Speech is one of the most unique features of human existence and communication. The significance and power of speech production cannot be overestimated as it defines who we are, our intentions, hopes, and beliefs. As a result, the neural mechanisms of voice, speech, and language control have been a topic of intense investigations for centuries. However, with the major focus on perceptual and cognitive aspects of speech and language processing, little attention has been given to the motocortical control of speech production. This is due, in part, to the continuous major technical challenges in this field associated with the absence of animal models of real-life speaking and a limited range of invasive studies that can be performed in humans to assess the neural bases of this complex behavior.

In the Simonyan Lab, we are focused on understanding the structural and functional organization of the speech motor cortex and its large-scale neural network that spans from brainstem to higher-order cortical regions. We apply a variety of neuroimaging methodologies to map brain activity and connectivity in healthy individuals and supplement our empirical data with computational approaches for the development of a large-scale neural population model of simulated speech production.

§ DATA SECTION:
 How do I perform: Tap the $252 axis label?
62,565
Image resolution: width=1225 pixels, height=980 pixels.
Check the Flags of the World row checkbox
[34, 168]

§ ACTIVITY 1:
Shorten the paragraph beginning "In the Simonyan Lab" from the speech motor control text above into a brief bulleted list that keeps its main facts.
§ ACTIVITY 2:
Carry on the speech motor control text from its final sentence, ignoring the data that comes after it.

§ TASK ANSWER 1:
- The Simonyan Lab studies how the speech motor cortex is organized, both structurally and functionally.
- It also studies the large-scale neural network linked to that cortex, which runs from the brainstem to higher-order cortical regions.
- The lab uses several neuroimaging methods to map brain activity and connectivity in healthy people.
- It adds computational approaches to its empirical data to build a large-scale neural population model of simulated speech production.

§ TASK ANSWER 2:
Investigations of the neural bases of speech production are important not only for understanding the basic principles of normal speech but also have a high clinical relevance. Speech-related disability is associated with such neurological movement disorders as laryngeal dystonia, Parkinson's disease, and essential tremor. One of our major research directions is to identify the causative pathophysiology of laryngeal dsytonia (also known as spasmodic dysphona), which selectively affects the production of speech but not other vocalizations, such as singing, laughing, or crying. Our studies are geared toward imaging genetics of laryngeal dystonia and the development of novel treatment options for these patients. In addition, we work on identifying the neural biomarkers for the disorder objective diagnosis and prediction of risk by combining brain imaging and machine learning analytic tools. Within the broader context of movement disorders, we are investigating the shared and disorder-specific characteristics of brain organization across different forms of dystonia affecting highly skilled motor control during writing, singing, and playing a musical instrument, as well as in comparison with other co-morbidities, essential tremor and Parkinson's disease.

We aim to develop a better understanding of normal and diseased states of the central nervous system during the execution of complex motor commands, which will ultimately help develop new diagnostic and treatment opportunities for patients with movement disorders.